Extant – Hello, Mommy

Ah, the penultimate episode. It’s the entry near the end of an ambitious science fiction show that can make or break a fledgling series. Will Extant be able to pack in enough secrets to broaden their audience for the finale next week?

Things seem to be lining up for a big bang within the first ten minutes of this week’s episode. Odin seemingly gains Ethan’s full trust by watering the notion in his head that Molly and John will shut down his systems. He gives him a phone (that looks like a cellular version of Simon) so Ethan can contact him if ends up in the lab. Remember a few weeks back when Molly was in her offspring-induced dream? Turns out she sent the Seraphim off its current course.

Oh, did I mention that Katie Sparks is alive? She’s just been in a hyper sleep for almost 2 years after escaping the Aruna in an escape pod. I’m feeling a bit wary about this…am I the only one? Back in John’s lab, Charlie discovers that Ethan went offline for almost 90 minutes while he was in Odin’s care. Charlie brings this to Julie’s attention and again tells her that he thinks Odin is shady. Hey, Julie! That’s longer than the missing Nixon tapes!  Open your eyes!

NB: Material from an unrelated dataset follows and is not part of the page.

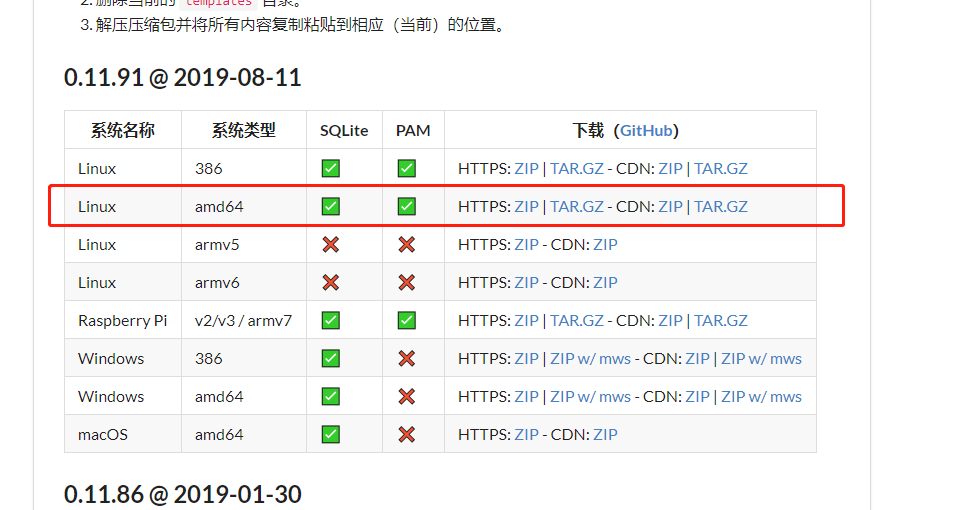Click the red PAM cross for Windows amd64
Viewport: 980px width, 510px height.
407,397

Camryn Manheim returns (FINALLY!) to administer a shot to jog Molly’s memory. She grabs the coordinates she entered to send the Seraphim off course, and she is determined to figure out where and why she sent it out of orbit. It’s basically a scene with Halle Berry talking with her computer. In a sequence that would normally stump mathematicians for days, Berry figures out that she sent the Seraphim a sudden distress call that would send it shooting off in a different direction. It’s similar to if astronauts saw an asteroid and had to make an emergency swerve. When Molly shows the video of Katie to Sparks, he admits that the Seraphim is falling out of orbit, and he begs for Molly to save his daughter.

When John takes Ethan in for a “deep scan” (wouldn’t that sound worse than a dentist visit to an 8 year old?), Ethan freaks out, and tells Julie that Odin said his parents want to shut him down.  You were blinded by the hot Aussie, Julie. It’s all right—it happens to the best of us.  She weasels her way into Odin’s apartment and finds a video of Odin and Ethan playing with a lighter.  The second video, however, is much creepier.  Odin explains that the “explosion at Yasumoto Tower” was caused by Ethan. Yeah, he’s going to frame a little Humanichs boy to start a war on machines.

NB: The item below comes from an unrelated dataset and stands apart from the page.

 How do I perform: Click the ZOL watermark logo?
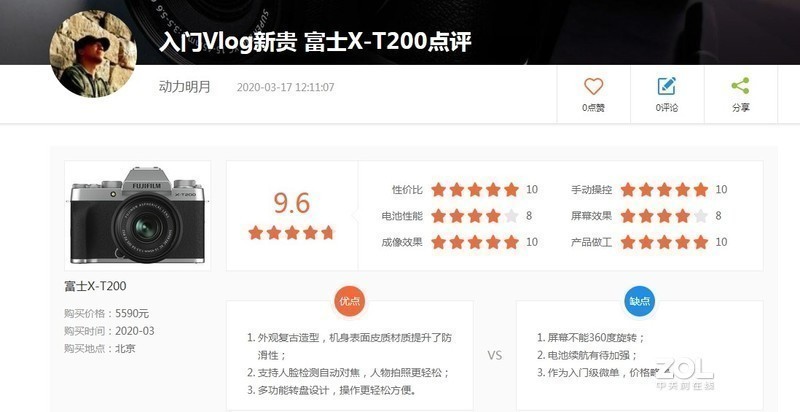pos(685,373)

The current ISEA director, Ryan Jackson, tells Molly that he wants her to go back up into space (Nope. Nope. Nope.), but she tells him no. When Molly and John get into an argument about it later, it’s very strange. He tells her that he never wanted Molly to forget Marcus and their child, but he never expected her to physically see them again.  It’s an odd fight that has a weight to it that I didn’t expect.  I’m glad they allowed Molly and John to communicate again in this episode instead of keeping them apart.  John was becoming an ugly shirt model in Molly’s absence.  When Ethan walks into the bedroom, however, it appears that John is talking to himself—just as Molly imagined Marcus on the Seraphim—and that damn circular pattern appears on John’s neck.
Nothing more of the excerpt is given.